## Task details
In the post on evangelical church membership below, substitute "megachurch" for "mega church" and write out the passage starting with "Wicker, who grew" and going on through "all these churches.".
----- Source document
Monday, May 05, 2008

What The Christian Right Doesn't Want You to Know

But it’s what you need to know despite them because the political implications of this are significant. The secret that is being talked about in the Evangelical world is that the estimate of how many evangelical, fundamentalist, and conservative Christian “values” voters out there has been significantly overestimated by pollsters and pundits.

Christine Wicker, former religion writer for the Dallas Morning News, has written a new book, The Fall of the Evangelical Nation, and she stumbled upon this startling fact quite by accident. Indeed, she calls it the story all the religion writers, including herself, had missed.

Wicker, who grew up a Southern Baptist, originally set out to write about the phenomena of the seeker friendly mega church movement. But as she was researching her story, she began to hear the mumbling of those she was interviewing about the real story, which was the stagnant growth and dwindling membership of all these churches.

The reason for this, as Wicker soon discovered, is that many churches cook their books, or at least their membership rolls. They’re not doing this intentionally but, as one example, it’s not uncommon for many Baptists to be baptized more than once. So, with each baptism counted as a conversion, the Southern Baptist Church has been over estimating its growth. It isn’t making new converts so much as recycling back sliders. Add to this that all the evangelical churches, not just Southern Baptists, often keep members on their rolls who have stopped attending church or moved away. And many regular churchgoers attend more than one church so they are counted on multiple church rosters. In other words, the inflated membership may be caused by the same people being counted multiple times.
----------
----- Provided records
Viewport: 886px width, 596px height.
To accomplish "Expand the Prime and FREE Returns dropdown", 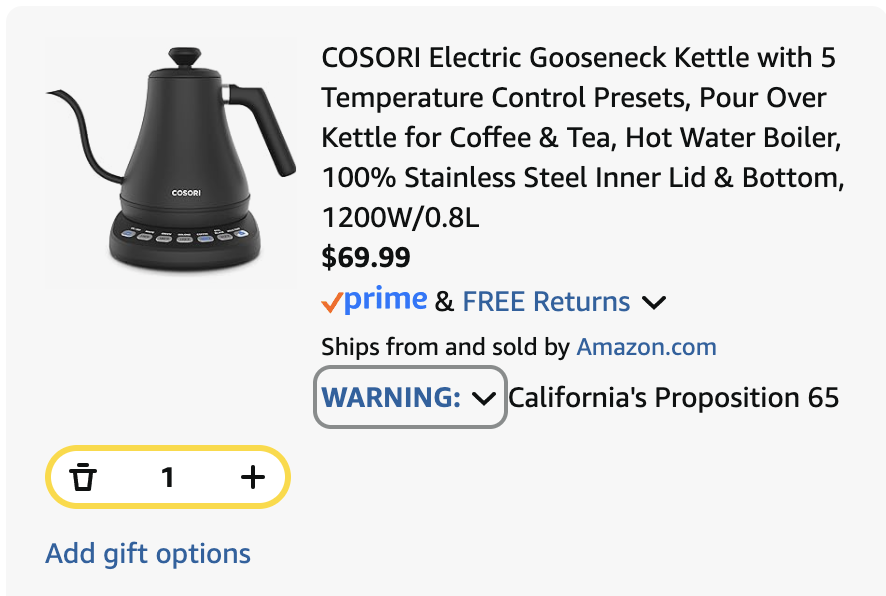I will tap(655, 301).
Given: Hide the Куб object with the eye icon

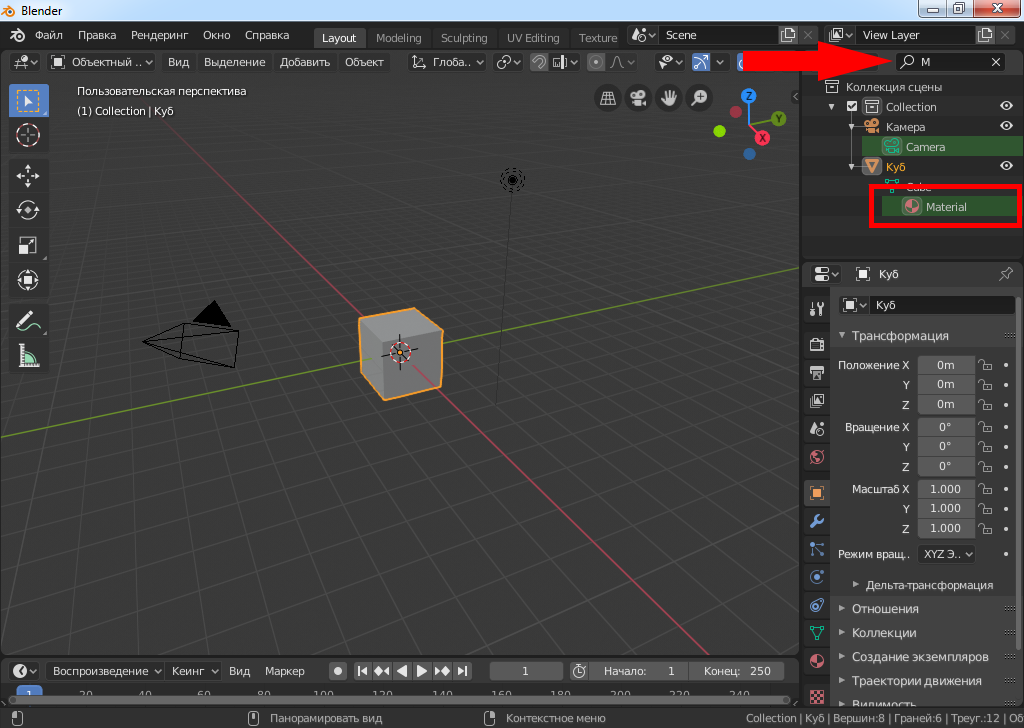Looking at the screenshot, I should [x=1007, y=166].

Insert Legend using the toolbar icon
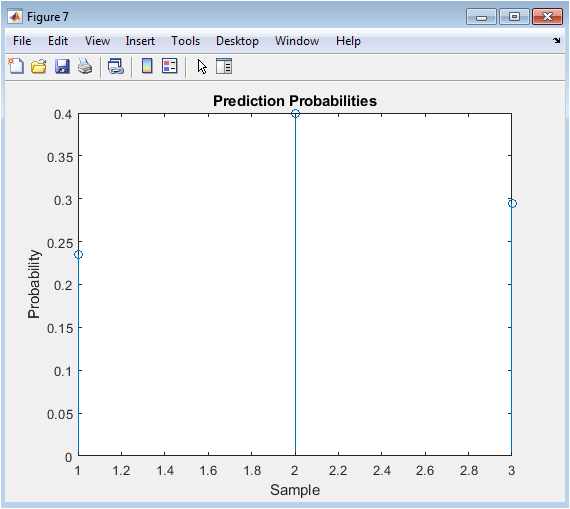pyautogui.click(x=170, y=66)
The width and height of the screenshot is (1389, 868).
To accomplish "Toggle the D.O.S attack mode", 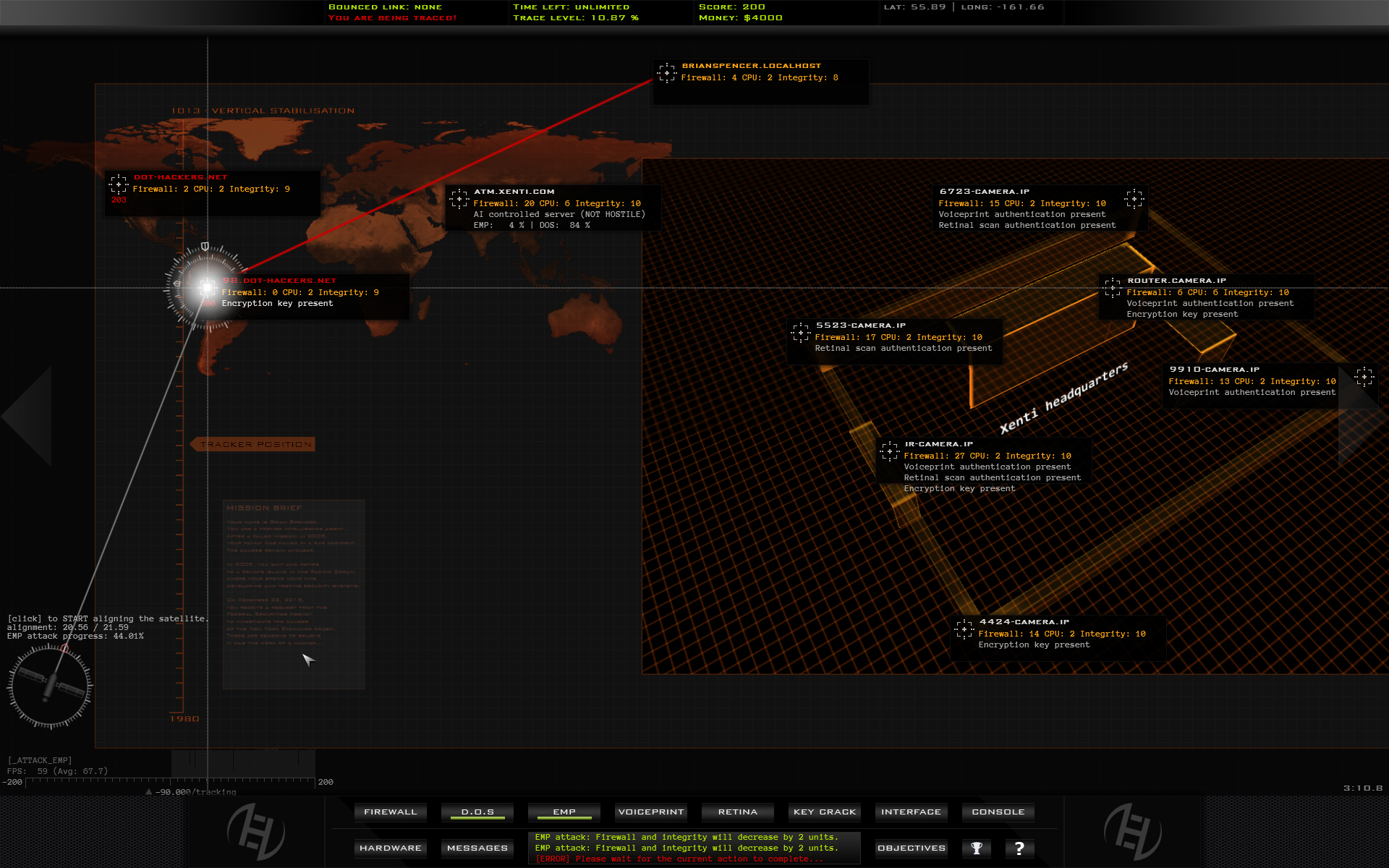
----------
## Response below
Wicker, who grew up a Southern Baptist, originally set out to write about the phenomena of the seeker friendly megachurch movement. But as she was researching her story, she began to hear the mumbling of those she was interviewing about the real story, which was the stagnant growth and dwindling membership of all these churches.